You could put the living area to the south closest to the garage, then the kitchen in the middle somehow and even have the kitchen plbg backed up to where the master bath is in your original plan.

If you want some more suggestions on lay-out, let us know where your plumbing is and what the floor is. If you have a slab everywhere, then obviously you are not going to move anything without cutting up the concrete and re-configuring the drain lines.

Now that we know your father will be in the house, maybe there is some way of having a separate sitting room for when the whole family doesn't want to be together. When your daughter has guests, your father may not want them listening to Justin Bieber in the same room where he is trying to watch the Lawrence Welk show.


----------



## DukeLewis87 (Mar 27, 2013)

The north 39'x26' has a 4' crawspace under neath of the flooring. 
Water + gas is coming in from the 2'x12' mark.
4"x8" Support Beam runs at the 14' vertical mark.

Im planning to build the 1st lvl concrete slab up with 2"x4" and the 2nd lvl concrete slab build it up with 2"x6" to the same lvl of the 1st lvl slab. That would give me enough room to run 3/4 or 1/2" lines to the garage for the wash sink out there. Which will give me a 7'6" ceiling. Only reason I am raising the floor is I would prefer to have a wood floor base to lay my flooring over + coldness of the concrete in the winter + room to run my hot/cold supply water lines to the garage.

I would love to put the kitchen/living room in the south side of the house. The only issue is the draining of the sink+dishwasher as well as a low ceiling in the living room/kitchen wouldn't seem right.


----------



## DukeLewis87 (Mar 27, 2013)

Update: Currently demoing outside walkway from side of house. Removing all fascia and soffit and replacing before the installation of the new gutters as well as down spouts


----------



## DukeLewis87 (Mar 27, 2013)

I altered the 2nd bathroom , Master bathroom and Furnace/Water Heater Room. 
Not yet added. Sliding Glass door at the 26' vertical 20' to 24' Horizontal for access to the ground level deck with working built-in firepit+sitting area+grill.

6x8 Mud Room
15x12 Kitchen
22x14 Living Room
6x10 Public Bathroom
4x6 Furnace/Water Heater Room

Father's Room:
14x14 Master Bedroom 
6x12 Master Bathroom(Might change the design of it)

Daughter's Room:
12x12 2nd Bedroom

My Wife and I's Room 
18x12 3rd Bedroom
*Very large compared to other rooms, however my wife and I would have extra furniture pieces to be adequate for are daily tasks*


----------



## DukeLewis87 (Mar 27, 2013)

Concrete slab portion. *2nd + 3rd Bedroom*

As for the heat/ac duct issue, am I able to run my supply lines threw the attic and down threw a top plate to the bottom and have a wall bottom register?


----------



## Ralph Coolong (Jun 19, 2013)

Hats off to you.. Nice to see people working wood and lumber. Looks great.
Keep us posted.


----------



## DukeLewis87 (Mar 27, 2013)

Well hello everyone. I think im alive but barely after alot of stress with this project.

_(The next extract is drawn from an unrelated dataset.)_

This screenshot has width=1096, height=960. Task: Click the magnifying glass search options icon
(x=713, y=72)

We came up with a floor plan that is set in stone, but reversed completely. Livingroom/Kitchen will be down by the garage now. I will upload the new sketch and more pics soon.

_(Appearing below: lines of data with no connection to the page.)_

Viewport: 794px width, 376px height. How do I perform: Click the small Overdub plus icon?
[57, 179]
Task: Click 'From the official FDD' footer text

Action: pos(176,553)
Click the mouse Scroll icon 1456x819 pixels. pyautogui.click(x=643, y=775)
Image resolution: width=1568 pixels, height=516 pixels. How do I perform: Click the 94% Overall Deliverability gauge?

But I just took a pic today of the 2 concrete ugly ass rooms that were next to the garage or ust to be right.... These will be the livingroom/kitchen.


----------



## DukeLewis87 (Mar 27, 2013)

What has been done to the above picture. 

All 5 exterior walls replaced. The 2 closest to the garage were moved back 4" to give the ceiling a bit more support. But in order to do that we had to replace over 50 block. The block that the orig walls were sitting on had very little to none mortar. 

The wall that was between the two rooms was taken out. More of an open concept kitchen/living room concept.

Ceiling joists replaced in the smaller concrete room of the 2.


----------



## DukeLewis87 (Mar 27, 2013)

Rest of the house which I do not have pictures of atm. Sort of a quick list of what i've done to give you all an idea.

Exterior:
-Siding Removed
-Old windows removed
-Old gutters/soffit/fascia/fascia board Removed
-New soffit/fascia/fascia board/gutters
-New 3/4 OSB Installed over exterior outside walls 167' around house(Excluding garage)
-HouseWrapped
-New PVC Trim + Fiber Cement 7.25" siding
-New Construction 30"x54" 6 windows
-New Octagon windows installed bathroom windows.
-5 Exterior walls completely rebuilt
-75% existing window holes/walls had to be rebuilt in 24x36 area

This concrete room floor structure is my first solid inside project.

I haven't got to far in the 3 months I don't think but seeing as im doing all the work myself + working a day drywall hanging/finishing job.

Atleast 400 hours i've put into it.


----------